Earth to Beltway: That number might not shock you, with your $100 lunches and $30,000-a-year preschools, but that's a truckload of lettuce to Ma and Pa America.

Novartis discovered almost immediately that Cohen had not the slightest idea how the Trump administration might approach health-care policy. Despite his supposed access to the new president, evidently the topic had not come up.


Now, you can't blame Cohen for this, because candidate Trump never had a health-care policy. He had a couple of health-care slogans. "I am going to take care of everybody," for example. But in terms of details: The man was a beauty-pageant promoter, for heaven's sake. If health care had ranked high among his interests, the interview portion of the Miss Universe competition would have been quite different.

EMCEE: Miss Romania, tell us in your own words how you would promote accountable care organizations if you should wear the crown?

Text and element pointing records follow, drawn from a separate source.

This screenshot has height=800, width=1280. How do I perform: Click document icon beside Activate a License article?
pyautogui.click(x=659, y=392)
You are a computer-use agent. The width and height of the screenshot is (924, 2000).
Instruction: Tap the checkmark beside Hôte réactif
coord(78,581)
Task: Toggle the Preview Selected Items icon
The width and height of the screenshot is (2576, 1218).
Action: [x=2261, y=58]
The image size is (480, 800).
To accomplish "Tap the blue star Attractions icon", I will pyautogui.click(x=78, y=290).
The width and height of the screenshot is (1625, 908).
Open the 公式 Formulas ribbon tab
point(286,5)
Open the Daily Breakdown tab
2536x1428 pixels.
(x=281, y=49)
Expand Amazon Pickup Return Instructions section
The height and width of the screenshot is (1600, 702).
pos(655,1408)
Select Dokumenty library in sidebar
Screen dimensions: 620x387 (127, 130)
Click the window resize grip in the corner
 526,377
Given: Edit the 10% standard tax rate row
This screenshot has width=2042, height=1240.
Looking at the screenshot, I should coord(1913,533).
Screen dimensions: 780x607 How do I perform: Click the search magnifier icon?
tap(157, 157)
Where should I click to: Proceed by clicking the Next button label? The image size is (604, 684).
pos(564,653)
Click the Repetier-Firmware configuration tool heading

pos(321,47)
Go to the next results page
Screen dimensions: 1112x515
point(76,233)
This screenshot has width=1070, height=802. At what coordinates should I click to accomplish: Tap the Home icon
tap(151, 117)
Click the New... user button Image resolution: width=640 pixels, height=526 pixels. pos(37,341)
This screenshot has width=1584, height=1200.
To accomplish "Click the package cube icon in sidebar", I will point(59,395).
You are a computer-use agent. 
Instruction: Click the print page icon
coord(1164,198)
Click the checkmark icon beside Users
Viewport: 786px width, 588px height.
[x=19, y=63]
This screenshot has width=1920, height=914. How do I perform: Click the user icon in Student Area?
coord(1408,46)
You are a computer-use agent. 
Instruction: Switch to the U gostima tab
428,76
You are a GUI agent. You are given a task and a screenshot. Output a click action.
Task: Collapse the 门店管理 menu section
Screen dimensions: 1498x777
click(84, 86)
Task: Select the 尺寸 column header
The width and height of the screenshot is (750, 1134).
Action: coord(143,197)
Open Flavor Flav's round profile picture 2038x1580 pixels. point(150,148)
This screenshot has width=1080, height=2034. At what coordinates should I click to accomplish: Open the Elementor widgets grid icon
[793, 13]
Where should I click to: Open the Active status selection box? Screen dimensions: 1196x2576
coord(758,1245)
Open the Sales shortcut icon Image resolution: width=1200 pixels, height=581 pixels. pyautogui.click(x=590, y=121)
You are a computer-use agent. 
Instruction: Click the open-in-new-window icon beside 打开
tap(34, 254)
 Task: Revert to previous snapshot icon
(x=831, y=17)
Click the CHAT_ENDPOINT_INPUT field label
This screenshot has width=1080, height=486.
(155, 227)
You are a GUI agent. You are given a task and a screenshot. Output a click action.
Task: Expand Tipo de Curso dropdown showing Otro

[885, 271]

Novartis chief executive Vasant Narasimhan called the deal "a mistake" in a memo to company employees. AT&T chief executive Randall Stephenson struck the same note in apologizing for his company's $600,000 arrangement with Cohen, calling it "a big mistake" and saying the company's head of lobbying would be retiring. So far, Columbus Nova, an investment firm with close ties to a Russian oligarch, has not apologized for - or explained - the half-mil it reportedly lavished on Trump's fixer.

What I find striking is that, even after Cohen's incompetence was apparent, Novartis kept sending those monthly $100,000 checks. The company says the lawyer's failure to deliver on his promises was not grounds for voiding the contract. Admittedly, if lack of results ever becomes punishable in Washington, the capital's economy could seize up like a jet engine plowing through a flock of snow geese.

Still, there's something very New York, or maybe New Jersey, about this scenario. If Cohen could not help Novartis, company brass may have reasoned that he could be in a position to hurt Novartis by putting a poisoned word in the president's fickle ear. So it was safer and easier for Novartis to pay up. In the world where Cohen and Trump have kept company for years, the world of failed casinos and luxury condos bought with untraceable cash, it's not unheard of for a commercial enterprise to pay monthly remittances to individuals with, shall we say, connections.

That's a real nice multinational pharmaceutical corporation you got there. Sure would be a shame if something bad happened to it . . .

Perhaps you are wondering why a company based in Basel, Switzerland, needed $1.2 million worth of good will among the colorful cast of characters on Team Trump. And why that company rushed to sign such a lucrative lobbying contract without performing even minimal due diligence.

For that amount of money, I could have given the company a foolproof way to capture the president's heart. Just put Narasimhan on CNBC and have him say, "Now that Donald Trump is in the White House, we're probably going to cure cancer!" Next stop, Lincoln Bedroom.

But the cold truth is that a million bucks is pocket lint compared with the sweetheart deal that companies such as Novartis have already engineered in the United States. A law prevents America's largest health-insurance entity, Medicare, from negotiating lower prescription drug prices. That's a big part of the reason drugs in the United States cost far more than the same compounds prescribed in other Western countries.

Drug pricing in the United States is badly broken. For example, a study published in the journal Neurology found that treatments for multiple sclerosis, a field in which Novartis is a major player, have skyrocketed despite increased competition, thanks to "a seemingly dysfunctional marketplace where expanded choice has led to higher, rather than lower, prices."

On Friday, Trump unveiled his long-promised plan to tame prescription prices, and guess what? The ban on Medicare negotiation, which candidate Trump promised to end, remains intact. Evidently some of the industry's lobbying dollars were spent more effectively than others.